• **AIM OF THE EXERCISE**
Copy every record that follows, word for word.

[PROVIDED DATA]

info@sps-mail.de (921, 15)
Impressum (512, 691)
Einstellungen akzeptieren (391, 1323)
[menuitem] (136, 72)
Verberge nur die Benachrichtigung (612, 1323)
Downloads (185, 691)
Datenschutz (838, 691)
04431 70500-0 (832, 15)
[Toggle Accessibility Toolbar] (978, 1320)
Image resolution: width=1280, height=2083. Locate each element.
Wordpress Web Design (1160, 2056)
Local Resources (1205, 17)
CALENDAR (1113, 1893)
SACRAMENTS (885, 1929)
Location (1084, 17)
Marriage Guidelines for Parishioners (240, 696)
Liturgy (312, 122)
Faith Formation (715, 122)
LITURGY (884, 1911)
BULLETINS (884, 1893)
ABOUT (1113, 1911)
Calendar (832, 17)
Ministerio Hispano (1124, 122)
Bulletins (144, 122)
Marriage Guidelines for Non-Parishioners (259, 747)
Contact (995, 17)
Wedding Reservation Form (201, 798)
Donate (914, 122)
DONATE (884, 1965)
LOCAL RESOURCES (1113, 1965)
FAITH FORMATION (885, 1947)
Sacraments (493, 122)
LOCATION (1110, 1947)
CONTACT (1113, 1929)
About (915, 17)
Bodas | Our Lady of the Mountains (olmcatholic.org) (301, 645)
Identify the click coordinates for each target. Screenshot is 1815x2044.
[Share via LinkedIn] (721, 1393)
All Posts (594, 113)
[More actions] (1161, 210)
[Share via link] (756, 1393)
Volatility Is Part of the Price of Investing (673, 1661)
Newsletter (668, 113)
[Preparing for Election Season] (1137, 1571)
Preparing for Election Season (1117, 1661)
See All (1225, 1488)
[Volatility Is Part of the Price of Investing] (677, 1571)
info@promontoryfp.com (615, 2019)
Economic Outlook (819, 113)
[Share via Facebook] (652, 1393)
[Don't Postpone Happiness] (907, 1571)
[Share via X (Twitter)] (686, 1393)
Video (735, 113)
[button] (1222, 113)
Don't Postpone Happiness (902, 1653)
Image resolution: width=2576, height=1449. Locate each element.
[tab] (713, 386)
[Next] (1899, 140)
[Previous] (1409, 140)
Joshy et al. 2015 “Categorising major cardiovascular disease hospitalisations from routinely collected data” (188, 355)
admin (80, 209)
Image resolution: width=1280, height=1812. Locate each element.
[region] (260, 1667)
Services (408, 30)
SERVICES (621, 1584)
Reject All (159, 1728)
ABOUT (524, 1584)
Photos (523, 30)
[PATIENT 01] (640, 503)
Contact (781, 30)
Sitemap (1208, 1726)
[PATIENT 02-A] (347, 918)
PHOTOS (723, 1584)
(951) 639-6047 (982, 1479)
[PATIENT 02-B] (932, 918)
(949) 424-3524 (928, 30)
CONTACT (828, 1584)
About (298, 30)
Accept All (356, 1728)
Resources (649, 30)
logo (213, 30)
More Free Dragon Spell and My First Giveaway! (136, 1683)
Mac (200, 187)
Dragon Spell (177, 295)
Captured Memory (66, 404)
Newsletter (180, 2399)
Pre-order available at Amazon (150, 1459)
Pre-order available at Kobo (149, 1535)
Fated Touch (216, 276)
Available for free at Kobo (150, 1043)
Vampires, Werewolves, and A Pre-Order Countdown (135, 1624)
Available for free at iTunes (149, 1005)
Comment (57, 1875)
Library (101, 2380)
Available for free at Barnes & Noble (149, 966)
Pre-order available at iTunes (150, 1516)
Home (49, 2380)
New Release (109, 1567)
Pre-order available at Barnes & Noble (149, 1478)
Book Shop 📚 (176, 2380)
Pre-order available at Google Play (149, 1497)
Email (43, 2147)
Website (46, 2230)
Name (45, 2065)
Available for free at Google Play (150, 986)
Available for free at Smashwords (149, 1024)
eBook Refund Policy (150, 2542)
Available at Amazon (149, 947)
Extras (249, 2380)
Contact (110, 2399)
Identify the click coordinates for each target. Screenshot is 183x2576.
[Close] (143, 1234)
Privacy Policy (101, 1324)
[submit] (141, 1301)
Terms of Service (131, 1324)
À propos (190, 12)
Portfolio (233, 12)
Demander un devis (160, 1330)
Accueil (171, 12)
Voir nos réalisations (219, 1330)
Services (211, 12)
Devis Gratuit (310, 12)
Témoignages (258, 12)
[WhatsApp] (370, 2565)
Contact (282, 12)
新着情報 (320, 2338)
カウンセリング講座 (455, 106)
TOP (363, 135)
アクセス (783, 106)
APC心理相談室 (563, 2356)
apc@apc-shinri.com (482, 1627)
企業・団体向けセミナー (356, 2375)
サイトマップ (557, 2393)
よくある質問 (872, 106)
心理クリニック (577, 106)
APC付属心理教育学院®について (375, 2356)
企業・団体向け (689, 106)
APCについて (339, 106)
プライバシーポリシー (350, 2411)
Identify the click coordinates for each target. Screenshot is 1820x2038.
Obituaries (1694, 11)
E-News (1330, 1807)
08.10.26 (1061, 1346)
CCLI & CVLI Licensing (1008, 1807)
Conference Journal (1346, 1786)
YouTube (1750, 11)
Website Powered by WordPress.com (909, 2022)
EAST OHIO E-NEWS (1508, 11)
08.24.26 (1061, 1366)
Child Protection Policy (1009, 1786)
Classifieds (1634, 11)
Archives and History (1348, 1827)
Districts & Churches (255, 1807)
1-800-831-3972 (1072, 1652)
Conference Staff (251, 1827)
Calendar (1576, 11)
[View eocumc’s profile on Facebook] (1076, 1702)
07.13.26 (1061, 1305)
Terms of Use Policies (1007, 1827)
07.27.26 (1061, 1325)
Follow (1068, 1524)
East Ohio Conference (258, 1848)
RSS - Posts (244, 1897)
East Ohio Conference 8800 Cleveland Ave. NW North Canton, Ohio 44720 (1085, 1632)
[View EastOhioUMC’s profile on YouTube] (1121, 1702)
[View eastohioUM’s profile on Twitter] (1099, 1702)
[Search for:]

[/PROVIDED DATA]

• **RESPONSE TO THIS TASK**
info@sps-mail.de (921, 15)
Impressum (512, 691)
Einstellungen akzeptieren (391, 1323)
[menuitem] (136, 72)
Verberge nur die Benachrichtigung (612, 1323)
Downloads (185, 691)
Datenschutz (838, 691)
04431 70500-0 (832, 15)
[Toggle Accessibility Toolbar] (978, 1320)
Image resolution: width=1280, height=2083. Locate each element.
Wordpress Web Design (1160, 2056)
Local Resources (1205, 17)
CALENDAR (1113, 1893)
SACRAMENTS (885, 1929)
Location (1084, 17)
Marriage Guidelines for Parishioners (240, 696)
Liturgy (312, 122)
Faith Formation (715, 122)
LITURGY (884, 1911)
BULLETINS (884, 1893)
ABOUT (1113, 1911)
Calendar (832, 17)
Ministerio Hispano (1124, 122)
Bulletins (144, 122)
Marriage Guidelines for Non-Parishioners (259, 747)
Contact (995, 17)
Wedding Reservation Form (201, 798)
Donate (914, 122)
DONATE (884, 1965)
LOCAL RESOURCES (1113, 1965)
FAITH FORMATION (885, 1947)
Sacraments (493, 122)
LOCATION (1110, 1947)
CONTACT (1113, 1929)
About (915, 17)
Bodas | Our Lady of the Mountains (olmcatholic.org) (301, 645)
Identify the click coordinates for each target. Screenshot is 1815x2044.
[Share via LinkedIn] (721, 1393)
All Posts (594, 113)
[More actions] (1161, 210)
[Share via link] (756, 1393)
Volatility Is Part of the Price of Investing (673, 1661)
Newsletter (668, 113)
[Preparing for Election Season] (1137, 1571)
Preparing for Election Season (1117, 1661)
See All (1225, 1488)
[Volatility Is Part of the Price of Investing] (677, 1571)
info@promontoryfp.com (615, 2019)
Economic Outlook (819, 113)
[Share via Facebook] (652, 1393)
[Don't Postpone Happiness] (907, 1571)
[Share via X (Twitter)] (686, 1393)
Video (735, 113)
[button] (1222, 113)
Don't Postpone Happiness (902, 1653)
Image resolution: width=2576, height=1449. Locate each element.
[tab] (713, 386)
[Next] (1899, 140)
[Previous] (1409, 140)
Joshy et al. 2015 “Categorising major cardiovascular disease hospitalisations from routinely collected data” (188, 355)
admin (80, 209)
Image resolution: width=1280, height=1812. Locate each element.
[region] (260, 1667)
Services (408, 30)
SERVICES (621, 1584)
Reject All (159, 1728)
ABOUT (524, 1584)
Photos (523, 30)
[PATIENT 01] (640, 503)
Contact (781, 30)
Sitemap (1208, 1726)
[PATIENT 02-A] (347, 918)
PHOTOS (723, 1584)
(951) 639-6047 (982, 1479)
[PATIENT 02-B] (932, 918)
(949) 424-3524 (928, 30)
CONTACT (828, 1584)
About (298, 30)
Accept All (356, 1728)
Resources (649, 30)
logo (213, 30)
More Free Dragon Spell and My First Giveaway! (136, 1683)
Mac (200, 187)
Dragon Spell (177, 295)
Captured Memory (66, 404)
Newsletter (180, 2399)
Pre-order available at Amazon (150, 1459)
Pre-order available at Kobo (149, 1535)
Fated Touch (216, 276)
Available for free at Kobo (150, 1043)
Vampires, Werewolves, and A Pre-Order Countdown (135, 1624)
Available for free at iTunes (149, 1005)
Comment (57, 1875)
Library (101, 2380)
Available for free at Barnes & Noble (149, 966)
Pre-order available at iTunes (150, 1516)
Home (49, 2380)
New Release (109, 1567)
Pre-order available at Barnes & Noble (149, 1478)
Book Shop 📚 (176, 2380)
Pre-order available at Google Play (149, 1497)
Email (43, 2147)
Website (46, 2230)
Name (45, 2065)
Available for free at Google Play (150, 986)
Available for free at Smashwords (149, 1024)
eBook Refund Policy (150, 2542)
Available at Amazon (149, 947)
Extras (249, 2380)
Contact (110, 2399)
Identify the click coordinates for each target. Screenshot is 183x2576.
[Close] (143, 1234)
Privacy Policy (101, 1324)
[submit] (141, 1301)
Terms of Service (131, 1324)
À propos (190, 12)
Portfolio (233, 12)
Demander un devis (160, 1330)
Accueil (171, 12)
Voir nos réalisations (219, 1330)
Services (211, 12)
Devis Gratuit (310, 12)
Témoignages (258, 12)
[WhatsApp] (370, 2565)
Contact (282, 12)
新着情報 (320, 2338)
カウンセリング講座 (455, 106)
TOP (363, 135)
アクセス (783, 106)
APC心理相談室 (563, 2356)
apc@apc-shinri.com (482, 1627)
企業・団体向けセミナー (356, 2375)
サイトマップ (557, 2393)
よくある質問 (872, 106)
心理クリニック (577, 106)
APC付属心理教育学院®について (375, 2356)
企業・団体向け (689, 106)
APCについて (339, 106)
プライバシーポリシー (350, 2411)
Identify the click coordinates for each target. Screenshot is 1820x2038.
Obituaries (1694, 11)
E-News (1330, 1807)
08.10.26 (1061, 1346)
CCLI & CVLI Licensing (1008, 1807)
Conference Journal (1346, 1786)
YouTube (1750, 11)
Website Powered by WordPress.com (909, 2022)
EAST OHIO E-NEWS (1508, 11)
08.24.26 (1061, 1366)
Child Protection Policy (1009, 1786)
Classifieds (1634, 11)
Archives and History (1348, 1827)
Districts & Churches (255, 1807)
1-800-831-3972 (1072, 1652)
Conference Staff (251, 1827)
Calendar (1576, 11)
[View eocumc’s profile on Facebook] (1076, 1702)
07.13.26 (1061, 1305)
Terms of Use Policies (1007, 1827)
07.27.26 (1061, 1325)
Follow (1068, 1524)
East Ohio Conference (258, 1848)
RSS - Posts (244, 1897)
East Ohio Conference 8800 Cleveland Ave. NW North Canton, Ohio 44720 (1085, 1632)
[View EastOhioUMC’s profile on YouTube] (1121, 1702)
[View eastohioUM’s profile on Twitter] (1099, 1702)
[Search for:]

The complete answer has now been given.